**TASK REQUIREMENTS:** Print, exactly and completely, every entry in the data.

Pixel coordinate grounding data:
↓

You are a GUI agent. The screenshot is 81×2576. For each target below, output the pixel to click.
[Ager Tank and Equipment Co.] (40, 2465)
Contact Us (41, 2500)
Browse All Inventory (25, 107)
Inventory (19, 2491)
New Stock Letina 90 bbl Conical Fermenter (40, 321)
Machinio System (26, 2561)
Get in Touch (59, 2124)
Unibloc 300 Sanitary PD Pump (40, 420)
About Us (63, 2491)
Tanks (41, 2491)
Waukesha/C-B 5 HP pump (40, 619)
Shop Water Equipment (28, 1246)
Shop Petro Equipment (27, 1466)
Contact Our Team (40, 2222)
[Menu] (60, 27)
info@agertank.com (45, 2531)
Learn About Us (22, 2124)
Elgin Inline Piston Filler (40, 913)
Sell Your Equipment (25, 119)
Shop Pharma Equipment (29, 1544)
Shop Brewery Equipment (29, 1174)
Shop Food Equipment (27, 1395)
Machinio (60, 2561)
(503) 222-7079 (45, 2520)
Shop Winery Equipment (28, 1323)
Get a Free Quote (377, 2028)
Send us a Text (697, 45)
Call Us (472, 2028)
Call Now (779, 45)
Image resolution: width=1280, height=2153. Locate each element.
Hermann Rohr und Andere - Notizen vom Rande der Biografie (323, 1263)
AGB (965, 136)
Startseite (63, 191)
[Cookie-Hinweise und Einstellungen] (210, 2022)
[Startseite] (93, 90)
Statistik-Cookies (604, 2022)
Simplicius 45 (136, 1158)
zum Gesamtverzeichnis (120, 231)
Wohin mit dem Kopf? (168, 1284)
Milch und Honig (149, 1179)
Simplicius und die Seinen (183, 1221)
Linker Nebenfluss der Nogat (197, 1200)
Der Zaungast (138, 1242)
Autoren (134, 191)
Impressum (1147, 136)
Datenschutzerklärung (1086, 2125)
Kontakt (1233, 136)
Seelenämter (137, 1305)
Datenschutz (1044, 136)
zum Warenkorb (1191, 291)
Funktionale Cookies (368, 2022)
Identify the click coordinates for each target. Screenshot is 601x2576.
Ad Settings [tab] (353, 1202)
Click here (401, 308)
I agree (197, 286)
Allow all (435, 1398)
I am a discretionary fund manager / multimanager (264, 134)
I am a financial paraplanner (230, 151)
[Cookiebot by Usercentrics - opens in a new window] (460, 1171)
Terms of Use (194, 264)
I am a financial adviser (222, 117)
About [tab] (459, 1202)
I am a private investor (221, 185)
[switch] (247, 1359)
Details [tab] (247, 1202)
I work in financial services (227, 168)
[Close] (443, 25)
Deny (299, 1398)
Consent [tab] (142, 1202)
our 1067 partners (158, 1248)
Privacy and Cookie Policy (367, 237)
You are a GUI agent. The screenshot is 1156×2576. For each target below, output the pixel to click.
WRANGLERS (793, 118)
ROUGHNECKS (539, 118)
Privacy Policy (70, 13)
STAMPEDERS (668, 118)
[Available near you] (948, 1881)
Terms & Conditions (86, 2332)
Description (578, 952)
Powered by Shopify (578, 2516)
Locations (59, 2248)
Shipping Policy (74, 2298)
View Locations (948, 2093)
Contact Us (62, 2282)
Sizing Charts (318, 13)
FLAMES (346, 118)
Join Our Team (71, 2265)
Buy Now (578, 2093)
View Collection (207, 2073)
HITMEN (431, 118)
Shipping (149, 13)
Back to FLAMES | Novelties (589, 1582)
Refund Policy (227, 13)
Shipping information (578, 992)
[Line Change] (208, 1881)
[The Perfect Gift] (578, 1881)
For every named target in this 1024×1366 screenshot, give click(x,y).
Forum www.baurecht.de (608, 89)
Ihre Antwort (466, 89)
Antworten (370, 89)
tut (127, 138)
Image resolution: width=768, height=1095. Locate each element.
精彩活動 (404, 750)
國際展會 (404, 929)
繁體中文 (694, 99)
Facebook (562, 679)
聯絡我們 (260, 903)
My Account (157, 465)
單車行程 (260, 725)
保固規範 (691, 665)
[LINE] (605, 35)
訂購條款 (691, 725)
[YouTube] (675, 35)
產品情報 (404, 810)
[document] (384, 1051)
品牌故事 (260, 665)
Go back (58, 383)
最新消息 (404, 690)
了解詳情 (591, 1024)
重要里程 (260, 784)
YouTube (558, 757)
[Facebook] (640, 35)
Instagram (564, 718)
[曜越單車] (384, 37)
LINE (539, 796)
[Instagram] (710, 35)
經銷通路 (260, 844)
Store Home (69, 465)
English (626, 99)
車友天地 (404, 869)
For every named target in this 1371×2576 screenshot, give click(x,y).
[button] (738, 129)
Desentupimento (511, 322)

↑

**YOUR SOLUTION:**
You are a GUI agent. The screenshot is 81×2576. For each target below, output the pixel to click.
[Ager Tank and Equipment Co.] (40, 2465)
Contact Us (41, 2500)
Browse All Inventory (25, 107)
Inventory (19, 2491)
New Stock Letina 90 bbl Conical Fermenter (40, 321)
Machinio System (26, 2561)
Get in Touch (59, 2124)
Unibloc 300 Sanitary PD Pump (40, 420)
About Us (63, 2491)
Tanks (41, 2491)
Waukesha/C-B 5 HP pump (40, 619)
Shop Water Equipment (28, 1246)
Shop Petro Equipment (27, 1466)
Contact Our Team (40, 2222)
[Menu] (60, 27)
info@agertank.com (45, 2531)
Learn About Us (22, 2124)
Elgin Inline Piston Filler (40, 913)
Sell Your Equipment (25, 119)
Shop Pharma Equipment (29, 1544)
Shop Brewery Equipment (29, 1174)
Shop Food Equipment (27, 1395)
Machinio (60, 2561)
(503) 222-7079 (45, 2520)
Shop Winery Equipment (28, 1323)
Get a Free Quote (377, 2028)
Send us a Text (697, 45)
Call Us (472, 2028)
Call Now (779, 45)
Image resolution: width=1280, height=2153. Locate each element.
Hermann Rohr und Andere - Notizen vom Rande der Biografie (323, 1263)
AGB (965, 136)
Startseite (63, 191)
[Cookie-Hinweise und Einstellungen] (210, 2022)
[Startseite] (93, 90)
Statistik-Cookies (604, 2022)
Simplicius 45 (136, 1158)
zum Gesamtverzeichnis (120, 231)
Wohin mit dem Kopf? (168, 1284)
Milch und Honig (149, 1179)
Simplicius und die Seinen (183, 1221)
Linker Nebenfluss der Nogat (197, 1200)
Der Zaungast (138, 1242)
Autoren (134, 191)
Impressum (1147, 136)
Datenschutzerklärung (1086, 2125)
Kontakt (1233, 136)
Seelenämter (137, 1305)
Datenschutz (1044, 136)
zum Warenkorb (1191, 291)
Funktionale Cookies (368, 2022)
Identify the click coordinates for each target. Screenshot is 601x2576.
Ad Settings [tab] (353, 1202)
Click here (401, 308)
I agree (197, 286)
Allow all (435, 1398)
I am a discretionary fund manager / multimanager (264, 134)
I am a financial paraplanner (230, 151)
[Cookiebot by Usercentrics - opens in a new window] (460, 1171)
Terms of Use (194, 264)
I am a financial adviser (222, 117)
About [tab] (459, 1202)
I am a private investor (221, 185)
[switch] (247, 1359)
Details [tab] (247, 1202)
I work in financial services (227, 168)
[Close] (443, 25)
Deny (299, 1398)
Consent [tab] (142, 1202)
our 1067 partners (158, 1248)
Privacy and Cookie Policy (367, 237)
You are a GUI agent. The screenshot is 1156×2576. For each target below, output the pixel to click.
WRANGLERS (793, 118)
ROUGHNECKS (539, 118)
Privacy Policy (70, 13)
STAMPEDERS (668, 118)
[Available near you] (948, 1881)
Terms & Conditions (86, 2332)
Description (578, 952)
Powered by Shopify (578, 2516)
Locations (59, 2248)
Shipping Policy (74, 2298)
View Locations (948, 2093)
Contact Us (62, 2282)
Sizing Charts (318, 13)
FLAMES (346, 118)
Join Our Team (71, 2265)
Buy Now (578, 2093)
View Collection (207, 2073)
HITMEN (431, 118)
Shipping (149, 13)
Back to FLAMES | Novelties (589, 1582)
Refund Policy (227, 13)
Shipping information (578, 992)
[Line Change] (208, 1881)
[The Perfect Gift] (578, 1881)
For every named target in this 1024×1366 screenshot, give click(x,y).
Forum www.baurecht.de (608, 89)
Ihre Antwort (466, 89)
Antworten (370, 89)
tut (127, 138)
Image resolution: width=768, height=1095. Locate each element.
精彩活動 (404, 750)
國際展會 (404, 929)
繁體中文 (694, 99)
Facebook (562, 679)
聯絡我們 (260, 903)
My Account (157, 465)
單車行程 (260, 725)
保固規範 (691, 665)
[LINE] (605, 35)
訂購條款 (691, 725)
[YouTube] (675, 35)
產品情報 (404, 810)
[document] (384, 1051)
品牌故事 (260, 665)
Go back (58, 383)
最新消息 (404, 690)
了解詳情 (591, 1024)
重要里程 (260, 784)
YouTube (558, 757)
[Facebook] (640, 35)
Instagram (564, 718)
[曜越單車] (384, 37)
LINE (539, 796)
[Instagram] (710, 35)
經銷通路 (260, 844)
Store Home (69, 465)
English (626, 99)
車友天地 (404, 869)
For every named target in this 1371×2576 screenshot, give click(x,y).
[button] (738, 129)
Desentupimento (511, 322)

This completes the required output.